*Directions for this task:* The lines below from the one with "Given: Click the" up to and including the one with "You are a GUI" are what you should set down, exactly and without pictures.

=== Given entries ===

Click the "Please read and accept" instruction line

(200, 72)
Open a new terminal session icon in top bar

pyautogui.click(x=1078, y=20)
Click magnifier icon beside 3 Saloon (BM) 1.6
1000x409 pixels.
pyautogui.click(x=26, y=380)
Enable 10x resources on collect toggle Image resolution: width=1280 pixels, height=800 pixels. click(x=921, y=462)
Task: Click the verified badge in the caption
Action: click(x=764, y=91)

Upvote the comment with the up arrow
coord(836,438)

===
=== Given entries ===

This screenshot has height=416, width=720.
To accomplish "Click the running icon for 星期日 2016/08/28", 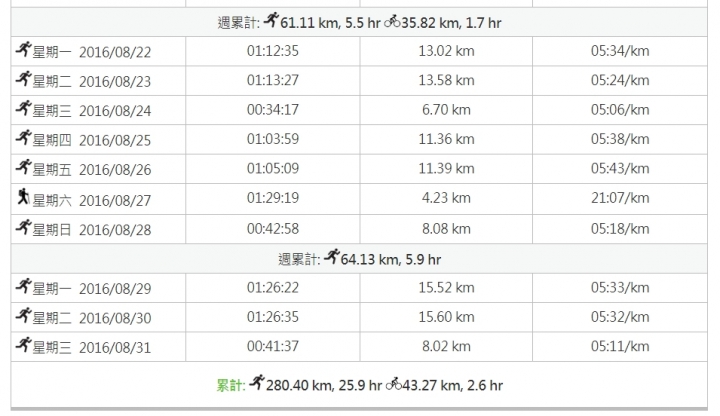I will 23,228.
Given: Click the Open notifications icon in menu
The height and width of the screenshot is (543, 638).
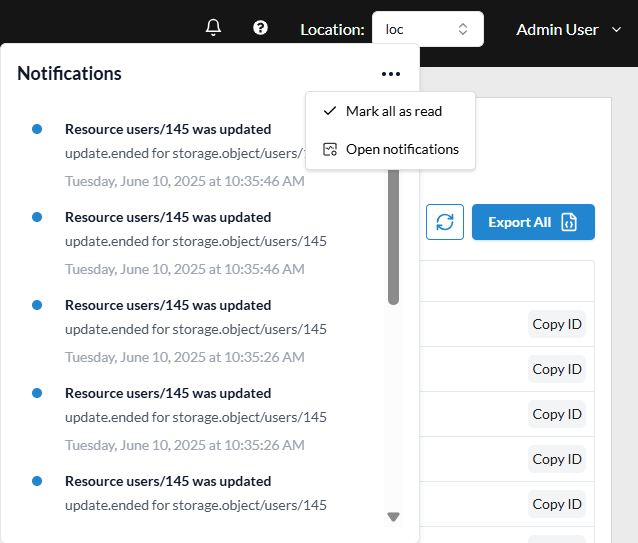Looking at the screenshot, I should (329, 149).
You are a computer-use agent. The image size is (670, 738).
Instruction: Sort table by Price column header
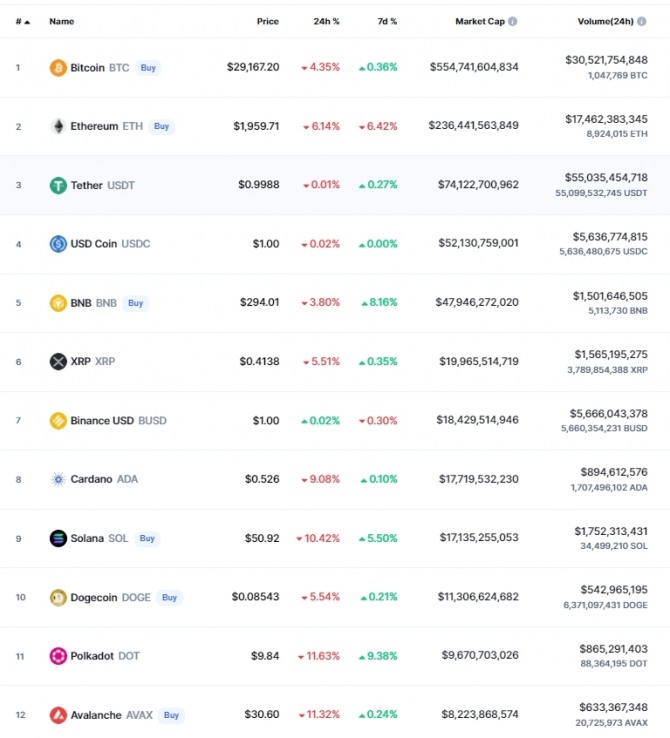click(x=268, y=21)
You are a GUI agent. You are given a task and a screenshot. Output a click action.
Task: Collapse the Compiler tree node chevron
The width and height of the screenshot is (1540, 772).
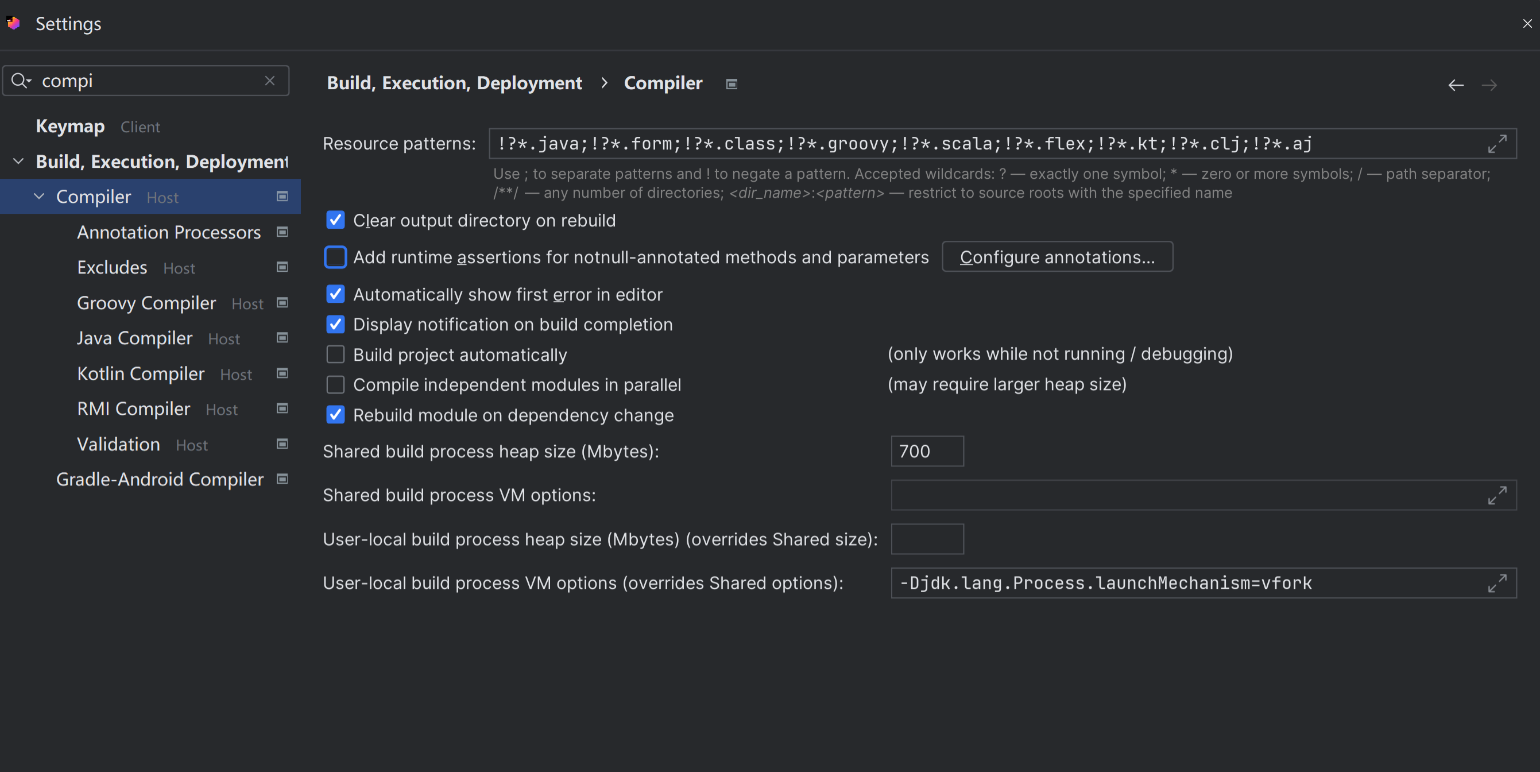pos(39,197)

===

*Response to the exercise:*
Given: Click the Open notifications icon in menu
The height and width of the screenshot is (543, 638).
Looking at the screenshot, I should (329, 149).
You are a computer-use agent. The image size is (670, 738).
Instruction: Sort table by Price column header
click(x=268, y=21)
You are a GUI agent. You are given a task and a screenshot. Output a click action.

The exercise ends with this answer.